* EXERCISE REQUIREMENTS: Turn the records below into a Markdown table with two columns, Row and Line. Number each non-blank line and leave out blank ones.

━━━━

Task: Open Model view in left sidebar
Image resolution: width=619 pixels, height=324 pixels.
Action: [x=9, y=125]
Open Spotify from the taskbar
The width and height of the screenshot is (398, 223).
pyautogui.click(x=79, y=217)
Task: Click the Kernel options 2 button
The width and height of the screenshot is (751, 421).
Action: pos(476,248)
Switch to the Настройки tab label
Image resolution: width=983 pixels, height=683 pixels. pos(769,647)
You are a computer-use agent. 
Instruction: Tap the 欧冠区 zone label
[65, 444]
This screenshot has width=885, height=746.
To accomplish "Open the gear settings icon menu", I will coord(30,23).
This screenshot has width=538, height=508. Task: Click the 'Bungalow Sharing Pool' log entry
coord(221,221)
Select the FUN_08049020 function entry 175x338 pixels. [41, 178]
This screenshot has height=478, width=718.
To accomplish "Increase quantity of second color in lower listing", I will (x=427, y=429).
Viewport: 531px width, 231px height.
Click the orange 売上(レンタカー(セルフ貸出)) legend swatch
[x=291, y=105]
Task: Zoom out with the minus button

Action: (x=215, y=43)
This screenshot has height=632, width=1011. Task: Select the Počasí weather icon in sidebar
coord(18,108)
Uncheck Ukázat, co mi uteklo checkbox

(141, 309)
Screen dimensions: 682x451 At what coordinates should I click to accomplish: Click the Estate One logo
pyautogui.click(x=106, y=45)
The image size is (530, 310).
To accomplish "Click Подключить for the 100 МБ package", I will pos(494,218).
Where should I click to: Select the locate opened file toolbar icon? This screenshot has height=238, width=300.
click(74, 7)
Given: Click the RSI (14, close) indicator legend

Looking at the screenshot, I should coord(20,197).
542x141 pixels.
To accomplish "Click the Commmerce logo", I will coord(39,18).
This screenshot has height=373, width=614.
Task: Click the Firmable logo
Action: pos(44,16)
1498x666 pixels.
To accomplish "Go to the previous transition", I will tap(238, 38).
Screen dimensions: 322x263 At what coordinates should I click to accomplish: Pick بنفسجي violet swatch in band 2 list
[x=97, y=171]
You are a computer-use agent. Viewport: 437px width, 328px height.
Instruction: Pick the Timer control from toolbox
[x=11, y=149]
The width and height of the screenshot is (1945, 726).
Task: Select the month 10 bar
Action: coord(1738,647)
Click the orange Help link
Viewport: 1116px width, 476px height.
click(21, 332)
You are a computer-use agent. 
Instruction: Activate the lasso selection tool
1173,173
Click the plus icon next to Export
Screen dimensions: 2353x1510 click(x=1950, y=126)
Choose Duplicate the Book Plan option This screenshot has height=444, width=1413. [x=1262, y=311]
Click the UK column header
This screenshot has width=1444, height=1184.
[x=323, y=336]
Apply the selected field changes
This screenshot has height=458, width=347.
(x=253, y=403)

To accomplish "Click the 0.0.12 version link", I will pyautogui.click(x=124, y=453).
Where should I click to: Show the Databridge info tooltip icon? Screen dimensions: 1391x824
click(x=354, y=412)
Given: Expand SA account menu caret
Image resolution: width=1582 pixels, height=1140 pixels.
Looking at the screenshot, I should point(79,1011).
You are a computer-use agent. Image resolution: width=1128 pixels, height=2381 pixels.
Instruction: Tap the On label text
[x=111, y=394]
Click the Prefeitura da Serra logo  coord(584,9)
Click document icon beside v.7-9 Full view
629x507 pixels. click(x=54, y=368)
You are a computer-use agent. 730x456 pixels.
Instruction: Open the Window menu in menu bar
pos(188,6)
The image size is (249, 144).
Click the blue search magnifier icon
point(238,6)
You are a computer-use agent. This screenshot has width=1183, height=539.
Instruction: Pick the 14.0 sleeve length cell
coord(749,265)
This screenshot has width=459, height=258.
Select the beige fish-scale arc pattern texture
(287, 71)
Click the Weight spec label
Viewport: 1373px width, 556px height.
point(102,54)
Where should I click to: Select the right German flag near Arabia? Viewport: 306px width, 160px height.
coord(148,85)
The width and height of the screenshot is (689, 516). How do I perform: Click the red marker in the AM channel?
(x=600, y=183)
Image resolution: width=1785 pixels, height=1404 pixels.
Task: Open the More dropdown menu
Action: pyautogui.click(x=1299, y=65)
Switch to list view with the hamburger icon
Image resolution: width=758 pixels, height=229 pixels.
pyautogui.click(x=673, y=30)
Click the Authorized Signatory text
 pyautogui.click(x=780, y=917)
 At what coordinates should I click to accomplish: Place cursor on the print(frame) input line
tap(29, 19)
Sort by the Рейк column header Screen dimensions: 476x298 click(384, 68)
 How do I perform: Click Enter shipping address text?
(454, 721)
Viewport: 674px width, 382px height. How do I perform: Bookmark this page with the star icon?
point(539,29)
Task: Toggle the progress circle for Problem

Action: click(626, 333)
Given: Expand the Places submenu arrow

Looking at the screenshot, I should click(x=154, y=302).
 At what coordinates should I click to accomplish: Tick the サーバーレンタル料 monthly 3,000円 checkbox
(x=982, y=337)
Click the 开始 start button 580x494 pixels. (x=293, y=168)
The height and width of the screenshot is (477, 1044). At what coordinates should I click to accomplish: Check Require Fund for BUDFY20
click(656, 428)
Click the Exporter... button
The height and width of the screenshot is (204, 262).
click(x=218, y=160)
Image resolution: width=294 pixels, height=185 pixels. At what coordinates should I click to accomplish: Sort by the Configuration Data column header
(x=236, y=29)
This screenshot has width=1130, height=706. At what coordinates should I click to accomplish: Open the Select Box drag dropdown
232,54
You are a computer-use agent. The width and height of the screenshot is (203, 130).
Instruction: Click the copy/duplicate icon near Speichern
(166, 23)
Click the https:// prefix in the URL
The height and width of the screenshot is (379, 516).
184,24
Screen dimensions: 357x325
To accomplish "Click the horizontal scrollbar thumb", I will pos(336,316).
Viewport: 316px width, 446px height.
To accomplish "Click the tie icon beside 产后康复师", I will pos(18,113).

━━━━

* TASK SOLUTION:
| Row | Line |
|---|---|
| 1 | Task: Open Model view in left sidebar |
| 2 | Image resolution: width=619 pixels, height=324 pixels. |
| 3 | Action: [x=9, y=125] |
| 4 | Open Spotify from the taskbar |
| 5 | The width and height of the screenshot is (398, 223). |
| 6 | pyautogui.click(x=79, y=217) |
| 7 | Task: Click the Kernel options 2 button |
| 8 | The width and height of the screenshot is (751, 421). |
| 9 | Action: pos(476,248) |
| 10 | Switch to the Настройки tab label |
| 11 | Image resolution: width=983 pixels, height=683 pixels. pos(769,647) |
| 12 | You are a computer-use agent.  |
| 13 | Instruction: Tap the 欧冠区 zone label |
| 14 | [65, 444] |
| 15 | This screenshot has width=885, height=746. |
| 16 | To accomplish "Open the gear settings icon menu", I will coord(30,23). |
| 17 | This screenshot has width=538, height=508. Task: Click the 'Bungalow Sharing Pool' log entry |
| 18 | coord(221,221) |
| 19 | Select the FUN_08049020 function entry 175x338 pixels. [41, 178] |
| 20 | This screenshot has height=478, width=718. |
| 21 | To accomplish "Increase quantity of second color in lower listing", I will (x=427, y=429). |
| 22 | Viewport: 531px width, 231px height. |
| 23 | Click the orange 売上(レンタカー(セルフ貸出)) legend swatch |
| 24 | [x=291, y=105] |
| 25 | Task: Zoom out with the minus button |
| 26 | Action: (x=215, y=43) |
| 27 | This screenshot has height=632, width=1011. Task: Select the Počasí weather icon in sidebar |
| 28 | coord(18,108) |
| 29 | Uncheck Ukázat, co mi uteklo checkbox |
| 30 | (141, 309) |
| 31 | Screen dimensions: 682x451 At what coordinates should I click to accomplish: Click the Estate One logo |
| 32 | pyautogui.click(x=106, y=45) |
| 33 | The image size is (530, 310). |
| 34 | To accomplish "Click Подключить for the 100 МБ package", I will pos(494,218). |
| 35 | Where should I click to: Select the locate opened file toolbar icon? This screenshot has height=238, width=300. |
| 36 | click(74, 7) |
| 37 | Given: Click the RSI (14, close) indicator legend |
| 38 | Looking at the screenshot, I should coord(20,197). |
| 39 | 542x141 pixels. |
| 40 | To accomplish "Click the Commmerce logo", I will coord(39,18). |
| 41 | This screenshot has height=373, width=614. |
| 42 | Task: Click the Firmable logo |
| 43 | Action: pos(44,16) |
| 44 | 1498x666 pixels. |
| 45 | To accomplish "Go to the previous transition", I will tap(238, 38). |
| 46 | Screen dimensions: 322x263 At what coordinates should I click to accomplish: Pick بنفسجي violet swatch in band 2 list |
| 47 | [x=97, y=171] |
| 48 | You are a computer-use agent. Viewport: 437px width, 328px height. |
| 49 | Instruction: Pick the Timer control from toolbox |
| 50 | [x=11, y=149] |
| 51 | The width and height of the screenshot is (1945, 726). |
| 52 | Task: Select the month 10 bar |
| 53 | Action: coord(1738,647) |
| 54 | Click the orange Help link |
| 55 | Viewport: 1116px width, 476px height. |
| 56 | click(21, 332) |
| 57 | You are a computer-use agent.  |
| 58 | Instruction: Activate the lasso selection tool |
| 59 | 1173,173 |
| 60 | Click the plus icon next to Export |
| 61 | Screen dimensions: 2353x1510 click(x=1950, y=126) |
| 62 | Choose Duplicate the Book Plan option This screenshot has height=444, width=1413. [x=1262, y=311] |
| 63 | Click the UK column header |
| 64 | This screenshot has width=1444, height=1184. |
| 65 | [x=323, y=336] |
| 66 | Apply the selected field changes |
| 67 | This screenshot has height=458, width=347. |
| 68 | (x=253, y=403) |
| 69 | To accomplish "Click the 0.0.12 version link", I will pyautogui.click(x=124, y=453). |
| 70 | Where should I click to: Show the Databridge info tooltip icon? Screen dimensions: 1391x824 |
| 71 | click(x=354, y=412) |
| 72 | Given: Expand SA account menu caret |
| 73 | Image resolution: width=1582 pixels, height=1140 pixels. |
| 74 | Looking at the screenshot, I should point(79,1011). |
| 75 | You are a computer-use agent. Image resolution: width=1128 pixels, height=2381 pixels. |
| 76 | Instruction: Tap the On label text |
| 77 | [x=111, y=394] |
| 78 | Click the Prefeitura da Serra logo  coord(584,9) |
| 79 | Click document icon beside v.7-9 Full view |
| 80 | 629x507 pixels. click(x=54, y=368) |
| 81 | You are a computer-use agent. 730x456 pixels. |
| 82 | Instruction: Open the Window menu in menu bar |
| 83 | pos(188,6) |
| 84 | The image size is (249, 144). |
| 85 | Click the blue search magnifier icon |
| 86 | point(238,6) |
| 87 | You are a computer-use agent. This screenshot has width=1183, height=539. |
| 88 | Instruction: Pick the 14.0 sleeve length cell |
| 89 | coord(749,265) |
| 90 | This screenshot has width=459, height=258. |
| 91 | Select the beige fish-scale arc pattern texture |
| 92 | (287, 71) |
| 93 | Click the Weight spec label |
| 94 | Viewport: 1373px width, 556px height. |
| 95 | point(102,54) |
| 96 | Where should I click to: Select the right German flag near Arabia? Viewport: 306px width, 160px height. |
| 97 | coord(148,85) |
| 98 | The width and height of the screenshot is (689, 516). How do I perform: Click the red marker in the AM channel? |
| 99 | (x=600, y=183) |
| 100 | Image resolution: width=1785 pixels, height=1404 pixels. |
| 101 | Task: Open the More dropdown menu |
| 102 | Action: pyautogui.click(x=1299, y=65) |
| 103 | Switch to list view with the hamburger icon |
| 104 | Image resolution: width=758 pixels, height=229 pixels. |
| 105 | pyautogui.click(x=673, y=30) |
| 106 | Click the Authorized Signatory text |
| 107 |  pyautogui.click(x=780, y=917) |
| 108 |  At what coordinates should I click to accomplish: Place cursor on the print(frame) input line |
| 109 | tap(29, 19) |
| 110 | Sort by the Рейк column header Screen dimensions: 476x298 click(384, 68) |
| 111 |  How do I perform: Click Enter shipping address text? |
| 112 | (454, 721) |
| 113 | Viewport: 674px width, 382px height. How do I perform: Bookmark this page with the star icon? |
| 114 | point(539,29) |
| 115 | Task: Toggle the progress circle for Problem |
| 116 | Action: click(626, 333) |
| 117 | Given: Expand the Places submenu arrow |
| 118 | Looking at the screenshot, I should click(x=154, y=302). |
| 119 |  At what coordinates should I click to accomplish: Tick the サーバーレンタル料 monthly 3,000円 checkbox |
| 120 | (x=982, y=337) |
| 121 | Click the 开始 start button 580x494 pixels. (x=293, y=168) |
| 122 | The height and width of the screenshot is (477, 1044). At what coordinates should I click to accomplish: Check Require Fund for BUDFY20 |
| 123 | click(656, 428) |
| 124 | Click the Exporter... button |
| 125 | The height and width of the screenshot is (204, 262). |
| 126 | click(x=218, y=160) |
| 127 | Image resolution: width=294 pixels, height=185 pixels. At what coordinates should I click to accomplish: Sort by the Configuration Data column header |
| 128 | (x=236, y=29) |
| 129 | This screenshot has width=1130, height=706. At what coordinates should I click to accomplish: Open the Select Box drag dropdown |
| 130 | 232,54 |
| 131 | You are a computer-use agent. The width and height of the screenshot is (203, 130). |
| 132 | Instruction: Click the copy/duplicate icon near Speichern |
| 133 | (166, 23) |
| 134 | Click the https:// prefix in the URL |
| 135 | The height and width of the screenshot is (379, 516). |
| 136 | 184,24 |
| 137 | Screen dimensions: 357x325 |
| 138 | To accomplish "Click the horizontal scrollbar thumb", I will pos(336,316). |
| 139 | Viewport: 316px width, 446px height. |
| 140 | To accomplish "Click the tie icon beside 产后康复师", I will pos(18,113). |